GIVEN INFORMATION:
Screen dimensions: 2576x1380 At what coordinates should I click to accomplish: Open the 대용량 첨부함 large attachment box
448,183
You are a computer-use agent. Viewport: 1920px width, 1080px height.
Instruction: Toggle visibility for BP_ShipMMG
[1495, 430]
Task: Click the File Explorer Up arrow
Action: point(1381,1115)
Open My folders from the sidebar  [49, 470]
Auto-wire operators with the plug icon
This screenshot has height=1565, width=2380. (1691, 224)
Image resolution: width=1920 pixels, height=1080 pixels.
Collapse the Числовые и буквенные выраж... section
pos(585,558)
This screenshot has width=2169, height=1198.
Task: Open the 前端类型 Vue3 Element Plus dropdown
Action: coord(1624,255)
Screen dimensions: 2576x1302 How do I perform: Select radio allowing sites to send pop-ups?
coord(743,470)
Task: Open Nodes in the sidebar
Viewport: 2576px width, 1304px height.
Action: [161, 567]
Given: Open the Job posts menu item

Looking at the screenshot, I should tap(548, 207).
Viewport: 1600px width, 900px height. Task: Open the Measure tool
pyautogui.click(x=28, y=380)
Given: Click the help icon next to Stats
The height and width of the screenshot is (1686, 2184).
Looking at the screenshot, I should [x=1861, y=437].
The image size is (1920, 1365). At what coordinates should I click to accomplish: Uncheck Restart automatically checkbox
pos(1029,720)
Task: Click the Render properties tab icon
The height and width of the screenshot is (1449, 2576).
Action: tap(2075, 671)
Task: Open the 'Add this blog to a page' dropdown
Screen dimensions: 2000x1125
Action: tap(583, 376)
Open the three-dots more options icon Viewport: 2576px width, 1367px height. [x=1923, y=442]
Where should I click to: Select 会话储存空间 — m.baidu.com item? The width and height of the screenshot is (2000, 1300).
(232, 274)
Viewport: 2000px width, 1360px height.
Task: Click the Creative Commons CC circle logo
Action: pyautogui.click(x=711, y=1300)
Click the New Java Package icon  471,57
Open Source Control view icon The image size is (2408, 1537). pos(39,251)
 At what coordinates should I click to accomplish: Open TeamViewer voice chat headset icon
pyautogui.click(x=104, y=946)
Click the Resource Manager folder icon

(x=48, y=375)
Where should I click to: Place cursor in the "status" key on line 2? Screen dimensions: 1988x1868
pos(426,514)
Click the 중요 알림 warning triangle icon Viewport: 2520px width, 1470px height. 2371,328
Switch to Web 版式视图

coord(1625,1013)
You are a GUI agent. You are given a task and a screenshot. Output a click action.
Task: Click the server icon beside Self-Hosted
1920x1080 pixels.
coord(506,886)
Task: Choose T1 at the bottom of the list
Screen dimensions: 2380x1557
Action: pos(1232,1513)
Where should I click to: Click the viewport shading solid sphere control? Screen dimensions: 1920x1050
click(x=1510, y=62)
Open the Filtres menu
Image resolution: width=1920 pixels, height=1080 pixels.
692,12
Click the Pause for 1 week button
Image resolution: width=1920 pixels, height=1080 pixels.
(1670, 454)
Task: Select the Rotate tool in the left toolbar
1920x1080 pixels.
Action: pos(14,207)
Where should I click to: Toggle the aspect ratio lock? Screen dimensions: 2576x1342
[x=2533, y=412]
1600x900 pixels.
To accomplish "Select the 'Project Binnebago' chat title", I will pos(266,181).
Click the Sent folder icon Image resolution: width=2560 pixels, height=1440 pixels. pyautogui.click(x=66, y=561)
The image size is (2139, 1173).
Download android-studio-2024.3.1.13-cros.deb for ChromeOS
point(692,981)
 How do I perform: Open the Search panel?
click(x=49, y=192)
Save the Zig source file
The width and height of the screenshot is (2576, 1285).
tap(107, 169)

WORK INSTRUCTIONS:
In full and without alteration, output the listing.

ANSWER SPACE:
Screen dimensions: 2576x1380 At what coordinates should I click to accomplish: Open the 대용량 첨부함 large attachment box
448,183
You are a computer-use agent. Viewport: 1920px width, 1080px height.
Instruction: Toggle visibility for BP_ShipMMG
[1495, 430]
Task: Click the File Explorer Up arrow
Action: point(1381,1115)
Open My folders from the sidebar  [49, 470]
Auto-wire operators with the plug icon
This screenshot has height=1565, width=2380. (1691, 224)
Image resolution: width=1920 pixels, height=1080 pixels.
Collapse the Числовые и буквенные выраж... section
pos(585,558)
This screenshot has width=2169, height=1198.
Task: Open the 前端类型 Vue3 Element Plus dropdown
Action: coord(1624,255)
Screen dimensions: 2576x1302 How do I perform: Select radio allowing sites to send pop-ups?
coord(743,470)
Task: Open Nodes in the sidebar
Viewport: 2576px width, 1304px height.
Action: [161, 567]
Given: Open the Job posts menu item

Looking at the screenshot, I should tap(548, 207).
Viewport: 1600px width, 900px height. Task: Open the Measure tool
pyautogui.click(x=28, y=380)
Given: Click the help icon next to Stats
The height and width of the screenshot is (1686, 2184).
Looking at the screenshot, I should [x=1861, y=437].
The image size is (1920, 1365). At what coordinates should I click to accomplish: Uncheck Restart automatically checkbox
pos(1029,720)
Task: Click the Render properties tab icon
The height and width of the screenshot is (1449, 2576).
Action: tap(2075, 671)
Task: Open the 'Add this blog to a page' dropdown
Screen dimensions: 2000x1125
Action: tap(583, 376)
Open the three-dots more options icon Viewport: 2576px width, 1367px height. [x=1923, y=442]
Where should I click to: Select 会话储存空间 — m.baidu.com item? The width and height of the screenshot is (2000, 1300).
(232, 274)
Viewport: 2000px width, 1360px height.
Task: Click the Creative Commons CC circle logo
Action: pyautogui.click(x=711, y=1300)
Click the New Java Package icon  471,57
Open Source Control view icon The image size is (2408, 1537). pos(39,251)
 At what coordinates should I click to accomplish: Open TeamViewer voice chat headset icon
pyautogui.click(x=104, y=946)
Click the Resource Manager folder icon

(x=48, y=375)
Where should I click to: Place cursor in the "status" key on line 2? Screen dimensions: 1988x1868
pos(426,514)
Click the 중요 알림 warning triangle icon Viewport: 2520px width, 1470px height. 2371,328
Switch to Web 版式视图

coord(1625,1013)
You are a GUI agent. You are given a task and a screenshot. Output a click action.
Task: Click the server icon beside Self-Hosted
1920x1080 pixels.
coord(506,886)
Task: Choose T1 at the bottom of the list
Screen dimensions: 2380x1557
Action: pos(1232,1513)
Where should I click to: Click the viewport shading solid sphere control? Screen dimensions: 1920x1050
click(x=1510, y=62)
Open the Filtres menu
Image resolution: width=1920 pixels, height=1080 pixels.
692,12
Click the Pause for 1 week button
Image resolution: width=1920 pixels, height=1080 pixels.
(1670, 454)
Task: Select the Rotate tool in the left toolbar
1920x1080 pixels.
Action: pos(14,207)
Where should I click to: Toggle the aspect ratio lock? Screen dimensions: 2576x1342
[x=2533, y=412]
1600x900 pixels.
To accomplish "Select the 'Project Binnebago' chat title", I will pos(266,181).
Click the Sent folder icon Image resolution: width=2560 pixels, height=1440 pixels. pyautogui.click(x=66, y=561)
The image size is (2139, 1173).
Download android-studio-2024.3.1.13-cros.deb for ChromeOS
point(692,981)
 How do I perform: Open the Search panel?
click(x=49, y=192)
Save the Zig source file
The width and height of the screenshot is (2576, 1285).
tap(107, 169)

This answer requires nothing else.